Esta zona de Centroamérica fue abatida en noviembre pasado por los huracanes Eta e Iota, y sufre los efectos de la pandemia de la covid-19, argumentaron en un nuevo informe la Organización de la Naciones Unidas para la Alimentación y la Agricultura (FAO) y el Programa Mundial de Alimentos (PMA).

El documento «Hunger Hotspots» (Lugares críticos con respecto al hambre), expone que muchos hogares perdieron reservas de alimentos por los huracanes Eta e Iota, además de la reducción del empleo debido a las interrupciones causadas por la pandemia, especialmente en el sector informal, con pérdidas de ingresos y menos acceso a los alimentos.

Así, según el informe, en Honduras se prevé «que 3,1 millones de personas se enfrenten a una alta inseguridad alimentaria aguda, incluyendo casi 570.000 en situación de emergencia», mientras que en Guatemala la cifra llegaría a 3,7 millones de personas que habitan en siete de los departamentos más afectados por los huracanes.

En caso guatemalteco, se estaría ante «un aumento interanual de 8 puntos porcentuales en las cifras de inseguridad alimentaria aguda total», precisó el informe de las agencias de la ONU.

En El Salvador «se espera que alrededor de 1 millón de personas enfrenten una alta inseguridad alimentaria aguda entre marzo y mayo de 2021, incluidas 121 000 en emergencia», y los más afectados son los «grupos han experimentado pérdidas de ingresos debido a las restricciones de movilidad y transporte relacionadas con la pandemia».

En Nicaragua, los daños y pérdidas causados ??por los huracanes se estimaron en más de 742 millones de dólares del PIB, con cerca de 3 millones de personas expuestas, principalmente de los territorios indígenas, donde la pesca artesanal, la silvicultura y la agricultura se vieron significativamente afectados, agregó la ONU.

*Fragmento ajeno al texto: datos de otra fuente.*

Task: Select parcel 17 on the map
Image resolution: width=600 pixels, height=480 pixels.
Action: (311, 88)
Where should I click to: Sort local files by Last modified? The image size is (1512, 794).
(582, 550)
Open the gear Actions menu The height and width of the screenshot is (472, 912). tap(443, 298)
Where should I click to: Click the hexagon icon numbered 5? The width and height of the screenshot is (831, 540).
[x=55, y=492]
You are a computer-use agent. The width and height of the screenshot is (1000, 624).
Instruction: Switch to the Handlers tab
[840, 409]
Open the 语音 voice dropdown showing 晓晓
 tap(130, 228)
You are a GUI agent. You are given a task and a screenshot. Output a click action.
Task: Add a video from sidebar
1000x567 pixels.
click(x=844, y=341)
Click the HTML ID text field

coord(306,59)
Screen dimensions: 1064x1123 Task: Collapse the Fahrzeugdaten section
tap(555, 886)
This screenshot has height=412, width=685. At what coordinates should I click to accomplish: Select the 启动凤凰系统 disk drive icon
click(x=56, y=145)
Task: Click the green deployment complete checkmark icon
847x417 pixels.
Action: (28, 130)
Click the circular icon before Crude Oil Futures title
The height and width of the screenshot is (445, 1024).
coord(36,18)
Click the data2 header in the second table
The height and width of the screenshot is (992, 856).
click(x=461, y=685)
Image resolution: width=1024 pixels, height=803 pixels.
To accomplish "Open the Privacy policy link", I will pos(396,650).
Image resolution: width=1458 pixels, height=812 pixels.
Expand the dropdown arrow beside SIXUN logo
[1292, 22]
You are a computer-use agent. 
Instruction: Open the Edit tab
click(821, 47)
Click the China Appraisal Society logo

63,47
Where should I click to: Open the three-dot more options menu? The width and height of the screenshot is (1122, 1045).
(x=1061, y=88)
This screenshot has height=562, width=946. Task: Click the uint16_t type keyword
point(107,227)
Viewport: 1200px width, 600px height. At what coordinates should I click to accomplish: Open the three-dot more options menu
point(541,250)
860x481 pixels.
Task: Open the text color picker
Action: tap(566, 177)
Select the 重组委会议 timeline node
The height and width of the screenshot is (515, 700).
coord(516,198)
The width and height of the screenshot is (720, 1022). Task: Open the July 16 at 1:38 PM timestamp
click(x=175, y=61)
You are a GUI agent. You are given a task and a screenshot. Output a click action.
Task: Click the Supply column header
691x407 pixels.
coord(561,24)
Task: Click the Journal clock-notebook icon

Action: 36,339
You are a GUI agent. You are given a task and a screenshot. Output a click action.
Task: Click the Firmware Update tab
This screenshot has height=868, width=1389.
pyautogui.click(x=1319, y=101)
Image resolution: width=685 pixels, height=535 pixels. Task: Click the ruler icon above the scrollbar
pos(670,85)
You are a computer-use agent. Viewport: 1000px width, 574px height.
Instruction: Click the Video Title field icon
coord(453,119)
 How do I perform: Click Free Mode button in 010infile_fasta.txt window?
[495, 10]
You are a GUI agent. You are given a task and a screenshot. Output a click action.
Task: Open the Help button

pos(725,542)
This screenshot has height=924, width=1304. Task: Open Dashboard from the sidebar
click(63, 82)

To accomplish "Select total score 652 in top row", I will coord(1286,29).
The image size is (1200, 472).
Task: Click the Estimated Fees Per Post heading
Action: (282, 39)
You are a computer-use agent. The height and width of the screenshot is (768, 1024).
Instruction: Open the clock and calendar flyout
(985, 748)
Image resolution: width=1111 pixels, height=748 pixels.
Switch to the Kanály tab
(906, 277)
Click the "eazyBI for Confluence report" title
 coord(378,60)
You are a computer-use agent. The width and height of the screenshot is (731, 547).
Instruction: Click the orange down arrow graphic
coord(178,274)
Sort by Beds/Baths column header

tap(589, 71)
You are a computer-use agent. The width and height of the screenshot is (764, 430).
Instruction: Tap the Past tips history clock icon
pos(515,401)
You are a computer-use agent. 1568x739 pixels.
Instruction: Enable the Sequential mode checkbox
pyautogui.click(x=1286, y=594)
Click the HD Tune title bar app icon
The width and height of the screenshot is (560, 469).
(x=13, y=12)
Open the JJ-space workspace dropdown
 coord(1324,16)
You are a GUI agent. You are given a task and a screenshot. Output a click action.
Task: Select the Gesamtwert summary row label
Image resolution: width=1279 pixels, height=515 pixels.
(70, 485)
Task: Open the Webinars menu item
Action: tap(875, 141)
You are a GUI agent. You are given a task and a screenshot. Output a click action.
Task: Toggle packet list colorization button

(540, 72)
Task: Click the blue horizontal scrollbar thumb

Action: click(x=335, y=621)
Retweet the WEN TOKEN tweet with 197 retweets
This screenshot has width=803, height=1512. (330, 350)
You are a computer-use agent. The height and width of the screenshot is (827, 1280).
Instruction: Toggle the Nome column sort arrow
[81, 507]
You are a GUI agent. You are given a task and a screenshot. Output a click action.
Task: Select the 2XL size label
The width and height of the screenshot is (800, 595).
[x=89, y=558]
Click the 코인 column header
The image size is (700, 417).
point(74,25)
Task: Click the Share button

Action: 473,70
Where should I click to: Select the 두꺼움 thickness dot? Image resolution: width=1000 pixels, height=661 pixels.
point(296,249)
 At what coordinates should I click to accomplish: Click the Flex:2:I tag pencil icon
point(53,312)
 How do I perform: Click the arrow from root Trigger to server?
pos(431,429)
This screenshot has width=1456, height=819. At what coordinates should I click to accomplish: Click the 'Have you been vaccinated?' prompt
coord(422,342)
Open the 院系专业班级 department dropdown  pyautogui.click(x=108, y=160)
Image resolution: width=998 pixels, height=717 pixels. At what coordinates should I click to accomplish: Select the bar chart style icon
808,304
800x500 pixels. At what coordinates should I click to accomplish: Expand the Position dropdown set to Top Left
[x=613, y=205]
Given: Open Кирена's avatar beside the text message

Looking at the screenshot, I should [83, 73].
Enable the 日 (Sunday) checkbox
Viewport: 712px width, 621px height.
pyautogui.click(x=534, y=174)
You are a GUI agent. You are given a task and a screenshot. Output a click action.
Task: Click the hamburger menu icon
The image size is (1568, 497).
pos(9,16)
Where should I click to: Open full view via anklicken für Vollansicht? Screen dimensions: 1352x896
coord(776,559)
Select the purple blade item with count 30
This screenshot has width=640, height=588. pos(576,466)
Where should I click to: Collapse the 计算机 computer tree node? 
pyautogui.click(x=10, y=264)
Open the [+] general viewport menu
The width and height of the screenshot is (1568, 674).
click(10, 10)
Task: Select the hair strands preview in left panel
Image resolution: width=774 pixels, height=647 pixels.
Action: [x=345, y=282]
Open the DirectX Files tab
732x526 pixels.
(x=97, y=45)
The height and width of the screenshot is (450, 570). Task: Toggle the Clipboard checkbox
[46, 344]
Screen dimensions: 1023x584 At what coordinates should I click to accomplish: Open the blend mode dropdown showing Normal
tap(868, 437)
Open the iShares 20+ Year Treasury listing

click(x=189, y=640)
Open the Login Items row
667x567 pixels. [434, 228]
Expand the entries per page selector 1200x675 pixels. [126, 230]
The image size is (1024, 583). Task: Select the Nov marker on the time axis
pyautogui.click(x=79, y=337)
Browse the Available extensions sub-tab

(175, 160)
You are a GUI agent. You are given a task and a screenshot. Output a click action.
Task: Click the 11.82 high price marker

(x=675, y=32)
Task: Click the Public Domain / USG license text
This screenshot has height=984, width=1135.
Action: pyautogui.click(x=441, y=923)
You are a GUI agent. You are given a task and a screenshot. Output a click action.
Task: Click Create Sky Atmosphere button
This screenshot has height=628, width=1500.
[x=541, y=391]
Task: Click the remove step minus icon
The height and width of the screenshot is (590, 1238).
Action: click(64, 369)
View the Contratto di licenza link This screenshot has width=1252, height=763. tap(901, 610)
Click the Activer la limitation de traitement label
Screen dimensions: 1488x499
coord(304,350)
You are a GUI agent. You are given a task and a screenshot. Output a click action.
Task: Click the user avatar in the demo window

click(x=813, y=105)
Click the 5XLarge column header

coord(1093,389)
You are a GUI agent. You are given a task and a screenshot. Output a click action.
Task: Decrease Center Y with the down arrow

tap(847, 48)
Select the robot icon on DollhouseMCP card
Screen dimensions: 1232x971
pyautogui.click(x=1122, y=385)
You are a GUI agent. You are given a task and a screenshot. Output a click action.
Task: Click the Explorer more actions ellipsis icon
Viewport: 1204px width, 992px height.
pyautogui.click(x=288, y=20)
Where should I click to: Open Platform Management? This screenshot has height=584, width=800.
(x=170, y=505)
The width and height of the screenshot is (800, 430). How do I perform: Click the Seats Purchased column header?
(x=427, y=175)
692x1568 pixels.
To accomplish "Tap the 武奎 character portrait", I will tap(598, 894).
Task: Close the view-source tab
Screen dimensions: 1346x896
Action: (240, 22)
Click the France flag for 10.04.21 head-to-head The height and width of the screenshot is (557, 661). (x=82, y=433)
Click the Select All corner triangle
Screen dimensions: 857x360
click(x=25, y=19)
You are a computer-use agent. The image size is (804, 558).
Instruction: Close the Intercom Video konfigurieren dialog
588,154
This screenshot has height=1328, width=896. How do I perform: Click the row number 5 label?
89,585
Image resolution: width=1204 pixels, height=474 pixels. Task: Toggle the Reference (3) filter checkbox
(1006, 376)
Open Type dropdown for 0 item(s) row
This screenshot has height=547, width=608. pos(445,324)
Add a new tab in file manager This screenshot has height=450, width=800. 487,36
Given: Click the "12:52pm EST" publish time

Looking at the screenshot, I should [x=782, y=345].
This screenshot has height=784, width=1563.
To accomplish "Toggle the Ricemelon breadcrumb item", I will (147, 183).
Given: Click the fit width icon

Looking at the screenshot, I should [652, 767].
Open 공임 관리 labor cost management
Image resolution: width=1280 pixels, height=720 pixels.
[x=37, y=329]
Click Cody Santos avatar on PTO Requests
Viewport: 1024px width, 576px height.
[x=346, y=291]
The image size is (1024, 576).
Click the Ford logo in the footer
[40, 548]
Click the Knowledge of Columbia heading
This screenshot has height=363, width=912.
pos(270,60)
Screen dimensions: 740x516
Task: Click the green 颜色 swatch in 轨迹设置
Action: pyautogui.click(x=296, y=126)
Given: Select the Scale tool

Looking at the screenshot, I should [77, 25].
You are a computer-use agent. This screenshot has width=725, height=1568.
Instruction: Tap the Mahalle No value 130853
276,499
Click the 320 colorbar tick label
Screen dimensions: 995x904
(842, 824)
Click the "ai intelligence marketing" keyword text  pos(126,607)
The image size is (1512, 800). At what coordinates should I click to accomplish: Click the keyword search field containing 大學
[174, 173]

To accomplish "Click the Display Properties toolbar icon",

El informe recomienda medidas críticas a corto plazo con respecto al hambre, entre ellas «el aumento de la asistencia alimentaria y nutricional, la distribución de semillas resistentes a la sequía, el tratamiento y vacunación del ganado, la rehabilitación de estructuras de captación de aguas, y el incremento de las oportunidades de ingresos para las comunidades vulnerables».